• [Exercise instructions] Where does the word "resolution" show up in the records? Copy every line that holds it.

• [Excerpted data]

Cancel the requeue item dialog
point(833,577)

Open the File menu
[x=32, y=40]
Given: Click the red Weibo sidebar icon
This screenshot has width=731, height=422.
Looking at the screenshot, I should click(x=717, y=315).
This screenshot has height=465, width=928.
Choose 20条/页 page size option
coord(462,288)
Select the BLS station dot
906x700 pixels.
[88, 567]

--

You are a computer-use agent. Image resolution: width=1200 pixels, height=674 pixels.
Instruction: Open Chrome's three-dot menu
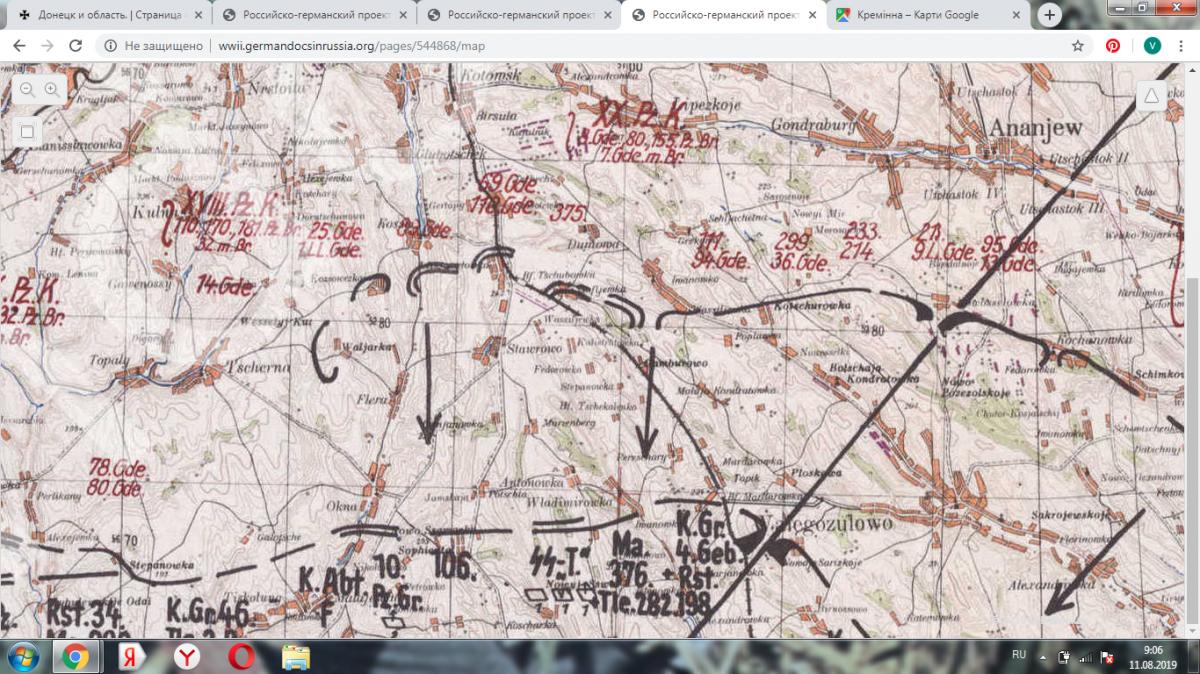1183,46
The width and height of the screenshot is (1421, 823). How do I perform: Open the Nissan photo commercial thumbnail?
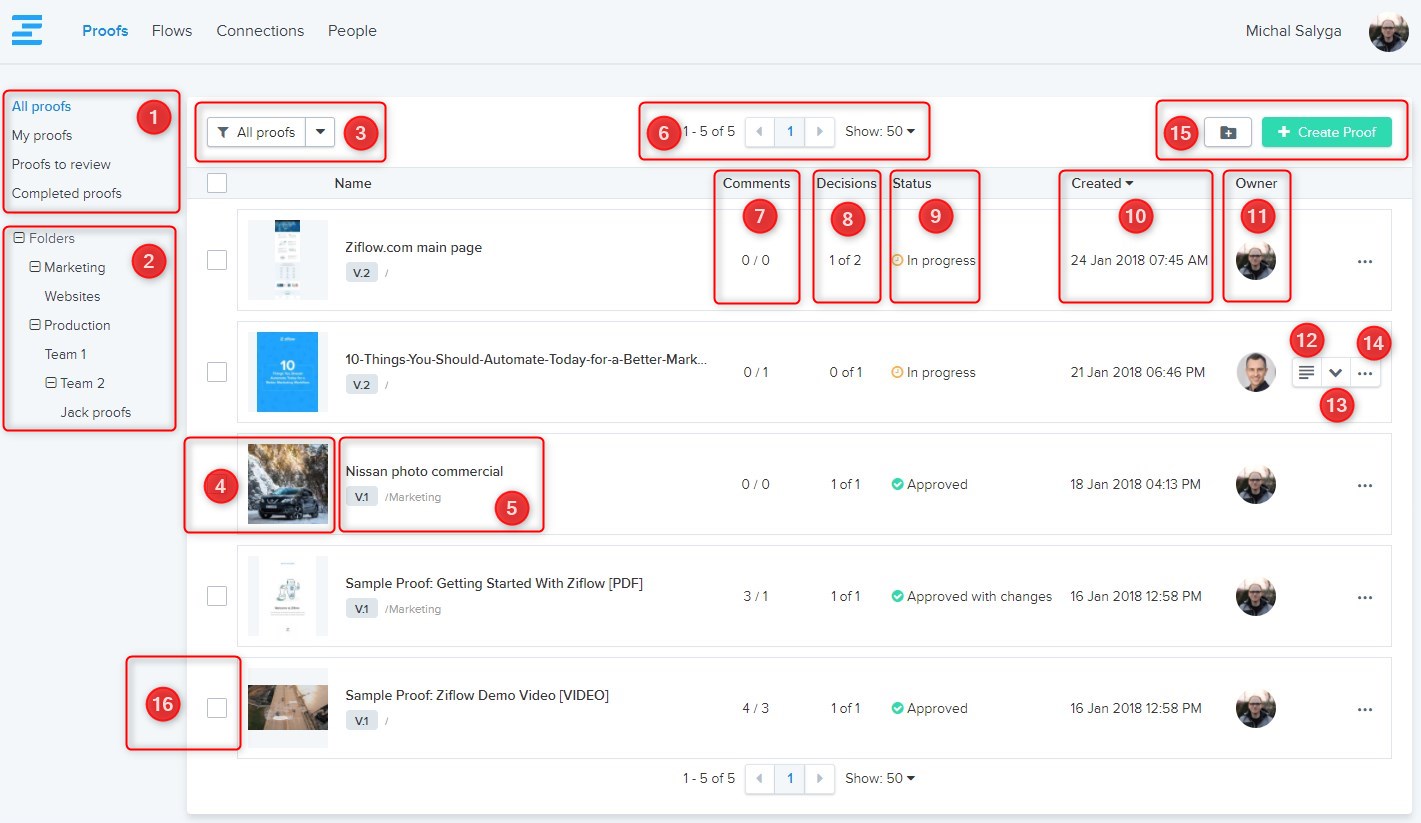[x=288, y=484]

--

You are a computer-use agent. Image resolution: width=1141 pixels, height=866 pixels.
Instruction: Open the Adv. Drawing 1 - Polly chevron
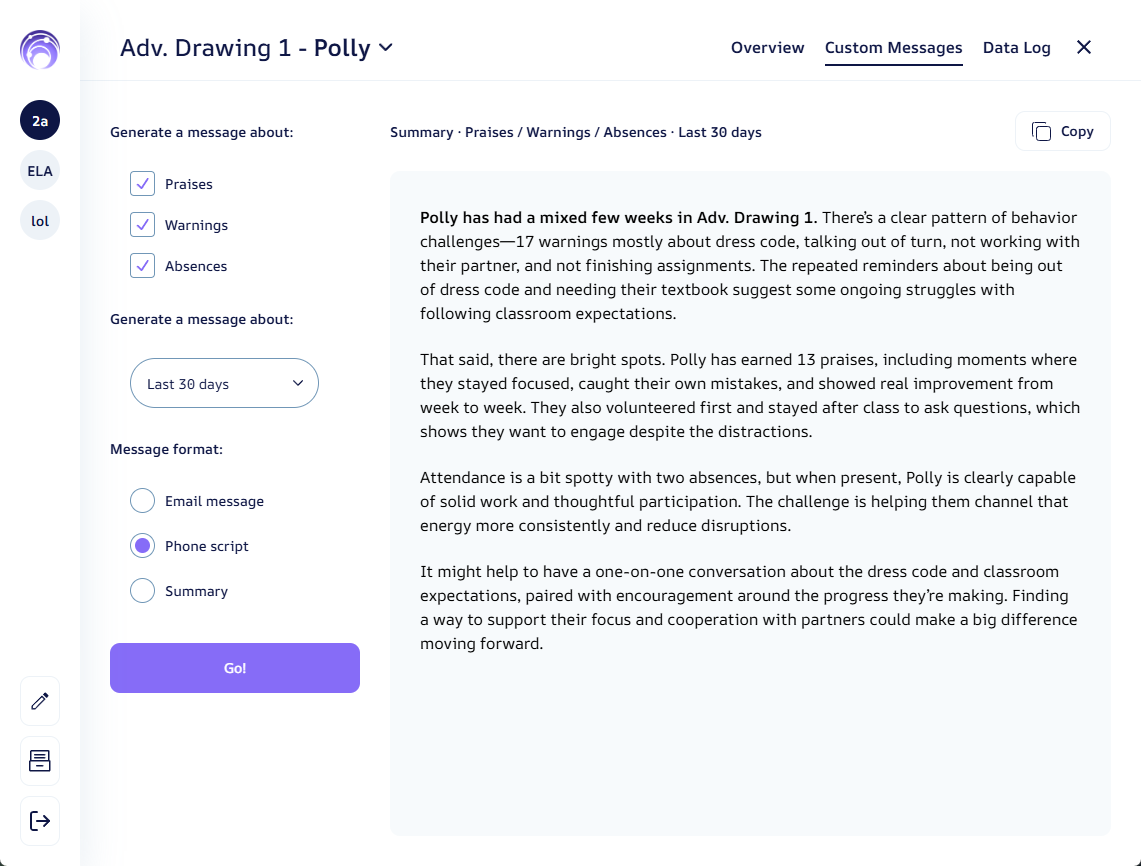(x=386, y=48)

• [Answer]
You are a computer-use agent. Image resolution: width=1200 pixels, height=674 pixels.
You are a computer-use agent. Image resolution: width=1141 pixels, height=866 pixels.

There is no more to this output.